**Requirement**
The lines you return should be those containing the string "will", taken from the data below.

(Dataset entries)
+ + + + +
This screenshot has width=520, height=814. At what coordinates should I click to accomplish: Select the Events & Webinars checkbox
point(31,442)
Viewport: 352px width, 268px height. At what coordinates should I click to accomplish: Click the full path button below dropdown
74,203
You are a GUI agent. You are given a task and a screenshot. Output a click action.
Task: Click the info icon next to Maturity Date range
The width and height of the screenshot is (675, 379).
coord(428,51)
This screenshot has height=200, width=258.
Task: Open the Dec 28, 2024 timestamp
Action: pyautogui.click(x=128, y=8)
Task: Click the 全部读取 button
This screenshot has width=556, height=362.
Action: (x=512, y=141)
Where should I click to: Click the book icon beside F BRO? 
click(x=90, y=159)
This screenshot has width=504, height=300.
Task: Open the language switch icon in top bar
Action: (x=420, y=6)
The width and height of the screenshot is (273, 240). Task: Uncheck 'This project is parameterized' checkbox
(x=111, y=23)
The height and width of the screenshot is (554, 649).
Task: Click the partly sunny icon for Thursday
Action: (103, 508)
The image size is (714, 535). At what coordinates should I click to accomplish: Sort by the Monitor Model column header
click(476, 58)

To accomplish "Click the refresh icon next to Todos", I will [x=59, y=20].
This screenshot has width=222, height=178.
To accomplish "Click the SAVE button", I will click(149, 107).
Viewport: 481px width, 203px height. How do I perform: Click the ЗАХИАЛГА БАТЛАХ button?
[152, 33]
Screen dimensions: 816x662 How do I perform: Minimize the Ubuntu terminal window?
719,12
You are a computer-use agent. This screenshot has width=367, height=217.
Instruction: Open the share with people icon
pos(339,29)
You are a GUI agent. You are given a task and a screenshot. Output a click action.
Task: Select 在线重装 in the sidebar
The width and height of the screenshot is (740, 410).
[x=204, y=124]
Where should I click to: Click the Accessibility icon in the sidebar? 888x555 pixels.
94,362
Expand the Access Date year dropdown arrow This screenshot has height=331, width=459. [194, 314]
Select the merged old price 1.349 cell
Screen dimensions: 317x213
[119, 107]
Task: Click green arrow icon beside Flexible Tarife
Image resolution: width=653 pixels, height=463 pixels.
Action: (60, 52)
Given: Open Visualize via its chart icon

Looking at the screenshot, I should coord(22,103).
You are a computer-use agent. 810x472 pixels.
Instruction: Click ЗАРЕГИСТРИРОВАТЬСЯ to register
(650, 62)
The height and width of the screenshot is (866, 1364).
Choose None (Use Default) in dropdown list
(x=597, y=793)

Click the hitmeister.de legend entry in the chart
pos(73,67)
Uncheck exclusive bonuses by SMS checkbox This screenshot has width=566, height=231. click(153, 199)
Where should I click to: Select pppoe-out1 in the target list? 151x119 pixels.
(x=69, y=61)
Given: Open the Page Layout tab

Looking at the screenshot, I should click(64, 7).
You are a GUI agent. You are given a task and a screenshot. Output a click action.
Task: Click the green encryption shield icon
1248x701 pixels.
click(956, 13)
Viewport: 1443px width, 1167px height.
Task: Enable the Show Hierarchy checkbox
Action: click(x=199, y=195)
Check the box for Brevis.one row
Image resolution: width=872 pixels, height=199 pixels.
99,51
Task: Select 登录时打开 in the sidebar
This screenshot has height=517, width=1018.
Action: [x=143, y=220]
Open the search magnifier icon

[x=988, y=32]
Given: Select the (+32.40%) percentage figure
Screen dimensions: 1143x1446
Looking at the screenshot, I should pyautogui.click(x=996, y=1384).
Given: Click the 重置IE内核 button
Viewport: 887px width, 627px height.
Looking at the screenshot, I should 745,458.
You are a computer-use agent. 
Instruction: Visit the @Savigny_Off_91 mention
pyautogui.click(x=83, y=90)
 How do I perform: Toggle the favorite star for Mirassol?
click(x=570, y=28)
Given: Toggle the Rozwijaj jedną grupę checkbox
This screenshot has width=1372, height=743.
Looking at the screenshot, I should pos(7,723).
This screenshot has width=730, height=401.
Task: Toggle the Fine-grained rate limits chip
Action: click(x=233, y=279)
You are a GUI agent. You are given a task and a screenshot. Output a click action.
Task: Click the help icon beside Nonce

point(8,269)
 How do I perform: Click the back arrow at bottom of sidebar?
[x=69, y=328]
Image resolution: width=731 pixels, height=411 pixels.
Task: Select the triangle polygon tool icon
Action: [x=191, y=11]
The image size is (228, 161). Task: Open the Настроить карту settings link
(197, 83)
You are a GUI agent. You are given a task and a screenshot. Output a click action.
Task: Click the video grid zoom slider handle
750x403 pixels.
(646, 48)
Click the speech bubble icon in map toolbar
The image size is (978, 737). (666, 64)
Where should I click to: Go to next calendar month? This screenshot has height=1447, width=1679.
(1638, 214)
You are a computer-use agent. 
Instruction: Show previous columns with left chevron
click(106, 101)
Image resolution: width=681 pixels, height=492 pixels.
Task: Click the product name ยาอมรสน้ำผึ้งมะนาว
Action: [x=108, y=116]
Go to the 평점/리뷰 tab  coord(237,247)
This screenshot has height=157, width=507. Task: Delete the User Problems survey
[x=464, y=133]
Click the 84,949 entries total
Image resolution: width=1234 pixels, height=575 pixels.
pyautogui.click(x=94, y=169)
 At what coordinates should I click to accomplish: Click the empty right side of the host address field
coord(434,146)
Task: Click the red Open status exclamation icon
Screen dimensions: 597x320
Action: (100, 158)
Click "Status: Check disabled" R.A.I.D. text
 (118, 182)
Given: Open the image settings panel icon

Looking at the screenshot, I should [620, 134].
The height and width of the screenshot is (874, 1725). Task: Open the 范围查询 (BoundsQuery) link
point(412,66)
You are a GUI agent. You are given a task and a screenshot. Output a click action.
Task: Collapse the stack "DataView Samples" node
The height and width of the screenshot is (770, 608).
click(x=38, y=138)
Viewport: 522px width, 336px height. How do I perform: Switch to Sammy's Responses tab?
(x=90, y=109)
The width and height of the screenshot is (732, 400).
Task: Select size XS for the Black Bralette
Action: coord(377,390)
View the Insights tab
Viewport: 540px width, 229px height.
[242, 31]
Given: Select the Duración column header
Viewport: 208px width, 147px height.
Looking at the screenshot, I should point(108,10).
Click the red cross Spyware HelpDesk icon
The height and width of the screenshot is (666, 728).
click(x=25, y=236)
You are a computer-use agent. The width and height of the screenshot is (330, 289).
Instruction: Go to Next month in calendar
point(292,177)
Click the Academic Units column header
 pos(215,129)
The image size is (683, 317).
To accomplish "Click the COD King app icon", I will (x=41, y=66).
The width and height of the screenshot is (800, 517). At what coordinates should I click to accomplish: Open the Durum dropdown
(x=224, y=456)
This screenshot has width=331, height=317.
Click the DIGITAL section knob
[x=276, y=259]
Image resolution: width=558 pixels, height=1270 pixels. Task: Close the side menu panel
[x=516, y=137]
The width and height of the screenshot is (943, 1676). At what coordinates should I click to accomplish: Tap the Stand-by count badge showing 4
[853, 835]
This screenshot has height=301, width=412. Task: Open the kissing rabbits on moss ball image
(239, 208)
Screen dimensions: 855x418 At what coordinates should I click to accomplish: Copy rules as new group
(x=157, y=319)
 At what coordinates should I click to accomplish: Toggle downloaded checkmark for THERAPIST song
+ + + + +
**Task result**
To accomplish "Click the refresh icon next to Todos", I will [x=59, y=20].
To accomplish "Click the SAVE button", I will click(149, 107).
To accomplish "Click the COD King app icon", I will (x=41, y=66).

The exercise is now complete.